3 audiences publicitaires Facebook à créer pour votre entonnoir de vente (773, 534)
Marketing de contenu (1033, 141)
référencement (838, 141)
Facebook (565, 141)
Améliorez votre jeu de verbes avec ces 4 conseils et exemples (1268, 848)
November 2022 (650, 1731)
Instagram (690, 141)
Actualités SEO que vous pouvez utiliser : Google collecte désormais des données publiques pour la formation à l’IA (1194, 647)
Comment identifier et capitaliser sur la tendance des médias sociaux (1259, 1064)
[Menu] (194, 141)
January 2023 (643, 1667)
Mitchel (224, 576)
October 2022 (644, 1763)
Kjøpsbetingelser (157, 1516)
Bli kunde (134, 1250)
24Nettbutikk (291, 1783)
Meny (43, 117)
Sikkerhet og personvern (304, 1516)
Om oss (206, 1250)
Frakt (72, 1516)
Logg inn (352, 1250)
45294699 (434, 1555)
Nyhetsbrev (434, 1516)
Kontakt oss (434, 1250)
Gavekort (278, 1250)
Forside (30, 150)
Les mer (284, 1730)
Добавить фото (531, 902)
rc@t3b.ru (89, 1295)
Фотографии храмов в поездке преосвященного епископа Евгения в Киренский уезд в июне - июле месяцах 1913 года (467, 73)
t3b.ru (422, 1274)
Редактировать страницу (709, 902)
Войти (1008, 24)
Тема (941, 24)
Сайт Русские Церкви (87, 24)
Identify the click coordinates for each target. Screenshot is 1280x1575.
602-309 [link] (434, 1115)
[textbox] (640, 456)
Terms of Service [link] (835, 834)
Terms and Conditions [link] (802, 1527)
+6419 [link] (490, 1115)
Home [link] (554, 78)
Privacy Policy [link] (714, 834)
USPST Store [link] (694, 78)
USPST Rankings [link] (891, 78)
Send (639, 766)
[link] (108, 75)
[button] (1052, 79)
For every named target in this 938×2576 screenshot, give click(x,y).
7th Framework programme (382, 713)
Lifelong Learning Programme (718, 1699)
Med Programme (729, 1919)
################
Stated problem
Update the entries from the line that has "Terms of Service [link] (835, 834)" through the end of the entries by changing "USPST" to "UPST", leaving all else unchanged, and give back only those lines.

Result of this task
Terms of Service [link] (835, 834)
Terms and Conditions [link] (802, 1527)
+6419 [link] (490, 1115)
Home [link] (554, 78)
Privacy Policy [link] (714, 834)
UPST Store [link] (694, 78)
UPST Rankings [link] (891, 78)
Send (639, 766)
[link] (108, 75)
[button] (1052, 79)
For every named target in this 938×2576 screenshot, give click(x,y).
7th Framework programme (382, 713)
Lifelong Learning Programme (718, 1699)
Med Programme (729, 1919)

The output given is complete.